Youtube’nin bir başka fenomeni Orkun Işıtmak. 11 yaşından beri Youtube’da içerik ürettiğini söylüyor ama asıl popülaritesini son 4 yılda kazanmış. Oğuzhan Uğur ve Enes Batur, sosyal medyadan gelip televizyon ya da sinemada da yer alan isimler. Bir de televizyondan gelip sosyal medyaya kayıtsız kalamayanlar var. Spor yayınları ile tanıdığımız Mehmet Demirkol ve Irmak Kazuk bunlardan birisi. Youtube’da açtıkları “Ciddiyetten Uzak” kanalında bazen kendi aralarında bazen de aldıkları konuklarla eğlenceli sohbetler ediyorlar.

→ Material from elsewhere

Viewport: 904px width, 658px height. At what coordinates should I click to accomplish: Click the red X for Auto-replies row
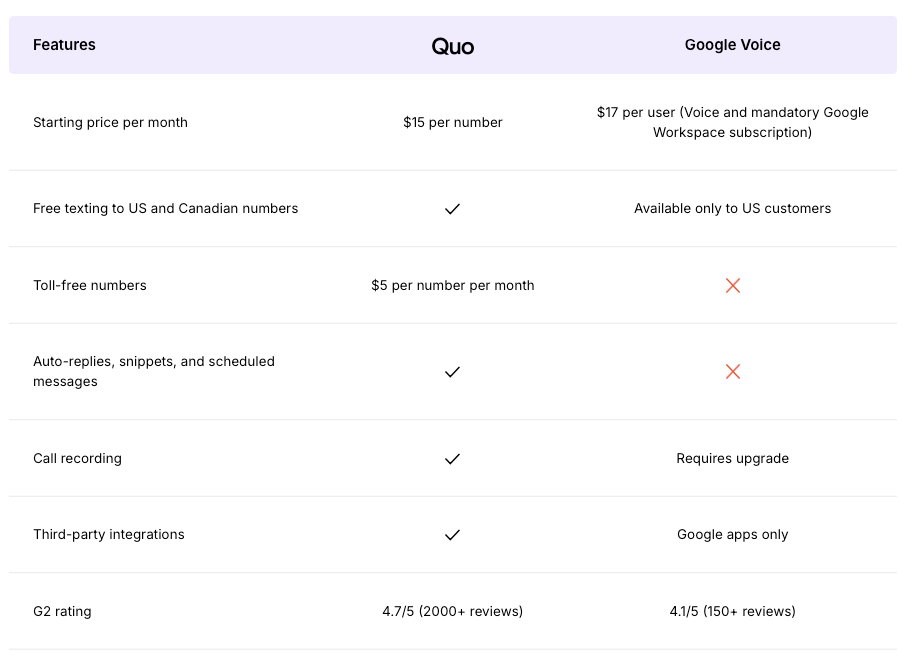coord(733,372)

Listeyi uzatmak mümkün. Ama bu kadar örnek medya dünyasının tüm parasal gücüne rağmen Youtube’da içerik üretenlere veya o kanala kayıtsız kalamadıkları aşikar. Zira Z kuşağı olarak tanımladığımız kitle direk teknolojinin ve internetin içerisinde doğuyor. Anneler çocuklarını durduramadıklarında ellerine bir tablet verip çizgi film ya da çeşitli videolarla avutuyorlar. Dolayısıyla sosyal medya taraflarında işler gittikçe büyüyecek ve hiçbirimiz oraya kayıtsız kalamayacak gibi duruyoruz.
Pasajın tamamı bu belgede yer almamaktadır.